◆ **Try it**: Reproduce the following material word for word, with every line unchanged.

◆ **Stored items**:

┄┄┄┄┄┄┄┄┄┄

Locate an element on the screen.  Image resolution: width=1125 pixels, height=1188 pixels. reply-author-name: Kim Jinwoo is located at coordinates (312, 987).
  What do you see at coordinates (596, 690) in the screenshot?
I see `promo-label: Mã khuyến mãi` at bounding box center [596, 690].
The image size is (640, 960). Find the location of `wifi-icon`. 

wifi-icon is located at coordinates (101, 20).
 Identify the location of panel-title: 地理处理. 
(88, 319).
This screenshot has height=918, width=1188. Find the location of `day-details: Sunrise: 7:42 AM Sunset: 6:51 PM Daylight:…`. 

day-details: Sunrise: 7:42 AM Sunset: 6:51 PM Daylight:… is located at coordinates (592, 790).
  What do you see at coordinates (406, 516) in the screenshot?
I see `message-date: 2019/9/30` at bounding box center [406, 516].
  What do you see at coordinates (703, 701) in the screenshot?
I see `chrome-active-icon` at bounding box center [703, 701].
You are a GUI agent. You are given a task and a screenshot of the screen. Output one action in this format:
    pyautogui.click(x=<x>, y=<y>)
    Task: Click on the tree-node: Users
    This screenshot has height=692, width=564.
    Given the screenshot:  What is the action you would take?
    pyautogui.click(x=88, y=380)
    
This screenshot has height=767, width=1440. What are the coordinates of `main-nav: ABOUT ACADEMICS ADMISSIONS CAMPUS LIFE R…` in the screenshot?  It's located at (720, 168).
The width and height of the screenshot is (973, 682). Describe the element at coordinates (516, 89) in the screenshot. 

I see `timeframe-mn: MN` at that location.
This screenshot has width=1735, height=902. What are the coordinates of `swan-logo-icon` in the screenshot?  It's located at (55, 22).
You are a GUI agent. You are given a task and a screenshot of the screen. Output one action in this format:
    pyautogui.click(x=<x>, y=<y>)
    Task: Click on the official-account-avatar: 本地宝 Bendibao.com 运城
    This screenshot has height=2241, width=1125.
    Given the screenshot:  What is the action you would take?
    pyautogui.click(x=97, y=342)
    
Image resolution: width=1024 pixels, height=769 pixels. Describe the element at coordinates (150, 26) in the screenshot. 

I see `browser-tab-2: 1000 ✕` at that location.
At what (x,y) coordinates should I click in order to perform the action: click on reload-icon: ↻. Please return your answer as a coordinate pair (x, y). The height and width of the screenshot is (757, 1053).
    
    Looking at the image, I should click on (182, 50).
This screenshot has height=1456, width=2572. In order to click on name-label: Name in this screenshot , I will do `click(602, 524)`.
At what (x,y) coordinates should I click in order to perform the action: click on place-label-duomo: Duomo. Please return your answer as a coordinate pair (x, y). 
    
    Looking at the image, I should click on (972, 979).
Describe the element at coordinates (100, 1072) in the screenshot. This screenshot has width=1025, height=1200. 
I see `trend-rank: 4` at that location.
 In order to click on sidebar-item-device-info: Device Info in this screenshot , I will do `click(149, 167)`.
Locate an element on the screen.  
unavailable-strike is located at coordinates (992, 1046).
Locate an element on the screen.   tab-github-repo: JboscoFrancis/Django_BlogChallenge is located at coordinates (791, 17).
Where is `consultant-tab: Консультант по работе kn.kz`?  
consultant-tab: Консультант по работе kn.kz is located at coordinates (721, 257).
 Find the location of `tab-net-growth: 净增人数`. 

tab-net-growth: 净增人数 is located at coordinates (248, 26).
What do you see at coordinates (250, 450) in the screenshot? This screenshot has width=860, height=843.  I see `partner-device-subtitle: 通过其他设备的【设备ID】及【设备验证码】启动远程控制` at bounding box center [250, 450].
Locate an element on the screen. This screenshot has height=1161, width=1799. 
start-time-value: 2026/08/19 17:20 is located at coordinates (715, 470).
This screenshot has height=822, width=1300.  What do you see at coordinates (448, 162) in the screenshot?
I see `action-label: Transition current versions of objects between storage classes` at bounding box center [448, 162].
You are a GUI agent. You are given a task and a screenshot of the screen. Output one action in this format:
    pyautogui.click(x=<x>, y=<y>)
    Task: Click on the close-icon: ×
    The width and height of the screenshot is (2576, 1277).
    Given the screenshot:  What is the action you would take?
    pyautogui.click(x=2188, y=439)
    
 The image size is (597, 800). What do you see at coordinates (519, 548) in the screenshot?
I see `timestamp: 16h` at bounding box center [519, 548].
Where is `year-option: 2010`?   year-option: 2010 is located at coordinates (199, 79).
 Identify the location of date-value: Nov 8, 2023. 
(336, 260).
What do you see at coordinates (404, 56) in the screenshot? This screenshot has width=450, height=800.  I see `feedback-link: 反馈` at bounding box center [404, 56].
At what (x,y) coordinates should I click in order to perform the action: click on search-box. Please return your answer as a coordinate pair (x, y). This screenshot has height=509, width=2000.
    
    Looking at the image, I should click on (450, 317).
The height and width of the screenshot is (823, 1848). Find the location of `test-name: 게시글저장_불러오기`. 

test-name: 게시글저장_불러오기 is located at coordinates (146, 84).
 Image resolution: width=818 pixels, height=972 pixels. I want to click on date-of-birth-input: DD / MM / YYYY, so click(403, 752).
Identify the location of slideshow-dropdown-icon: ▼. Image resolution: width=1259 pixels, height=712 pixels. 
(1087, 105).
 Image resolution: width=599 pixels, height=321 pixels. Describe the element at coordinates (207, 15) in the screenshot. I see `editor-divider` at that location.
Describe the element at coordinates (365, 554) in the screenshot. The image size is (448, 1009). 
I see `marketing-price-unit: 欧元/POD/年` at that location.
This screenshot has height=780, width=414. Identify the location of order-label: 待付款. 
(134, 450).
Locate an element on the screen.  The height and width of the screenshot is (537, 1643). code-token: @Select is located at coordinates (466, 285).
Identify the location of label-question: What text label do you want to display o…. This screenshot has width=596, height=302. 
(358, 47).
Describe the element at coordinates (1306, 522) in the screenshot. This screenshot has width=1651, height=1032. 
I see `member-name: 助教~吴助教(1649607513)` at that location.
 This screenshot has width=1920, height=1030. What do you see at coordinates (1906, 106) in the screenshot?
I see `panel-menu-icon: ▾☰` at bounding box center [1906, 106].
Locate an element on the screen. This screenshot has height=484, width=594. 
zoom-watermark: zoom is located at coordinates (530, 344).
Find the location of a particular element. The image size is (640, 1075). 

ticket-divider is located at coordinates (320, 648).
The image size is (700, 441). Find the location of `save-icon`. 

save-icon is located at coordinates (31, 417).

┄┄┄┄┄┄┄┄┄┄

◆ **Task response**:
Locate an element on the screen.  Image resolution: width=1125 pixels, height=1188 pixels. reply-author-name: Kim Jinwoo is located at coordinates (312, 987).
  What do you see at coordinates (596, 690) in the screenshot?
I see `promo-label: Mã khuyến mãi` at bounding box center [596, 690].
The image size is (640, 960). Find the location of `wifi-icon`. 

wifi-icon is located at coordinates (101, 20).
 Identify the location of panel-title: 地理处理. 
(88, 319).
This screenshot has height=918, width=1188. Find the location of `day-details: Sunrise: 7:42 AM Sunset: 6:51 PM Daylight:…`. 

day-details: Sunrise: 7:42 AM Sunset: 6:51 PM Daylight:… is located at coordinates (592, 790).
  What do you see at coordinates (406, 516) in the screenshot?
I see `message-date: 2019/9/30` at bounding box center [406, 516].
  What do you see at coordinates (703, 701) in the screenshot?
I see `chrome-active-icon` at bounding box center [703, 701].
You are a GUI agent. You are given a task and a screenshot of the screen. Output one action in this format:
    pyautogui.click(x=<x>, y=<y>)
    Task: Click on the tree-node: Users
    This screenshot has height=692, width=564.
    Given the screenshot:  What is the action you would take?
    pyautogui.click(x=88, y=380)
    
This screenshot has height=767, width=1440. What are the coordinates of `main-nav: ABOUT ACADEMICS ADMISSIONS CAMPUS LIFE R…` in the screenshot?  It's located at (720, 168).
The width and height of the screenshot is (973, 682). Describe the element at coordinates (516, 89) in the screenshot. 

I see `timeframe-mn: MN` at that location.
This screenshot has width=1735, height=902. What are the coordinates of `swan-logo-icon` in the screenshot?  It's located at (55, 22).
You are a GUI agent. You are given a task and a screenshot of the screen. Output one action in this format:
    pyautogui.click(x=<x>, y=<y>)
    Task: Click on the official-account-avatar: 本地宝 Bendibao.com 运城
    This screenshot has height=2241, width=1125.
    Given the screenshot:  What is the action you would take?
    pyautogui.click(x=97, y=342)
    
Image resolution: width=1024 pixels, height=769 pixels. Describe the element at coordinates (150, 26) in the screenshot. 

I see `browser-tab-2: 1000 ✕` at that location.
At what (x,y) coordinates should I click in order to perform the action: click on reload-icon: ↻. Please return your answer as a coordinate pair (x, y). The height and width of the screenshot is (757, 1053).
    
    Looking at the image, I should click on (182, 50).
This screenshot has height=1456, width=2572. In order to click on name-label: Name in this screenshot , I will do `click(602, 524)`.
At what (x,y) coordinates should I click in order to perform the action: click on place-label-duomo: Duomo. Please return your answer as a coordinate pair (x, y). 
    
    Looking at the image, I should click on (972, 979).
Describe the element at coordinates (100, 1072) in the screenshot. This screenshot has width=1025, height=1200. 
I see `trend-rank: 4` at that location.
 In order to click on sidebar-item-device-info: Device Info in this screenshot , I will do `click(149, 167)`.
Locate an element on the screen.  
unavailable-strike is located at coordinates (992, 1046).
Locate an element on the screen.   tab-github-repo: JboscoFrancis/Django_BlogChallenge is located at coordinates (791, 17).
Where is `consultant-tab: Консультант по работе kn.kz`?  
consultant-tab: Консультант по работе kn.kz is located at coordinates (721, 257).
 Find the location of `tab-net-growth: 净增人数`. 

tab-net-growth: 净增人数 is located at coordinates (248, 26).
What do you see at coordinates (250, 450) in the screenshot? This screenshot has width=860, height=843.  I see `partner-device-subtitle: 通过其他设备的【设备ID】及【设备验证码】启动远程控制` at bounding box center [250, 450].
Locate an element on the screen. This screenshot has height=1161, width=1799. 
start-time-value: 2026/08/19 17:20 is located at coordinates (715, 470).
This screenshot has height=822, width=1300.  What do you see at coordinates (448, 162) in the screenshot?
I see `action-label: Transition current versions of objects between storage classes` at bounding box center [448, 162].
You are a GUI agent. You are given a task and a screenshot of the screen. Output one action in this format:
    pyautogui.click(x=<x>, y=<y>)
    Task: Click on the close-icon: ×
    The width and height of the screenshot is (2576, 1277).
    Given the screenshot:  What is the action you would take?
    pyautogui.click(x=2188, y=439)
    
 The image size is (597, 800). What do you see at coordinates (519, 548) in the screenshot?
I see `timestamp: 16h` at bounding box center [519, 548].
Where is `year-option: 2010`?   year-option: 2010 is located at coordinates (199, 79).
 Identify the location of date-value: Nov 8, 2023. 
(336, 260).
What do you see at coordinates (404, 56) in the screenshot? This screenshot has width=450, height=800.  I see `feedback-link: 反馈` at bounding box center [404, 56].
At what (x,y) coordinates should I click in order to perform the action: click on search-box. Please return your answer as a coordinate pair (x, y). This screenshot has height=509, width=2000.
    
    Looking at the image, I should click on (450, 317).
The height and width of the screenshot is (823, 1848). Find the location of `test-name: 게시글저장_불러오기`. 

test-name: 게시글저장_불러오기 is located at coordinates (146, 84).
 Image resolution: width=818 pixels, height=972 pixels. I want to click on date-of-birth-input: DD / MM / YYYY, so click(403, 752).
Identify the location of slideshow-dropdown-icon: ▼. Image resolution: width=1259 pixels, height=712 pixels. 
(1087, 105).
 Image resolution: width=599 pixels, height=321 pixels. Describe the element at coordinates (207, 15) in the screenshot. I see `editor-divider` at that location.
Describe the element at coordinates (365, 554) in the screenshot. The image size is (448, 1009). 
I see `marketing-price-unit: 欧元/POD/年` at that location.
This screenshot has height=780, width=414. Identify the location of order-label: 待付款. 
(134, 450).
Locate an element on the screen.  The height and width of the screenshot is (537, 1643). code-token: @Select is located at coordinates (466, 285).
Identify the location of label-question: What text label do you want to display o…. This screenshot has width=596, height=302. 
(358, 47).
Describe the element at coordinates (1306, 522) in the screenshot. This screenshot has width=1651, height=1032. 
I see `member-name: 助教~吴助教(1649607513)` at that location.
 This screenshot has width=1920, height=1030. What do you see at coordinates (1906, 106) in the screenshot?
I see `panel-menu-icon: ▾☰` at bounding box center [1906, 106].
Locate an element on the screen. This screenshot has height=484, width=594. 
zoom-watermark: zoom is located at coordinates (530, 344).
Find the location of a particular element. The image size is (640, 1075). 

ticket-divider is located at coordinates (320, 648).
The image size is (700, 441). Find the location of `save-icon`. 

save-icon is located at coordinates (31, 417).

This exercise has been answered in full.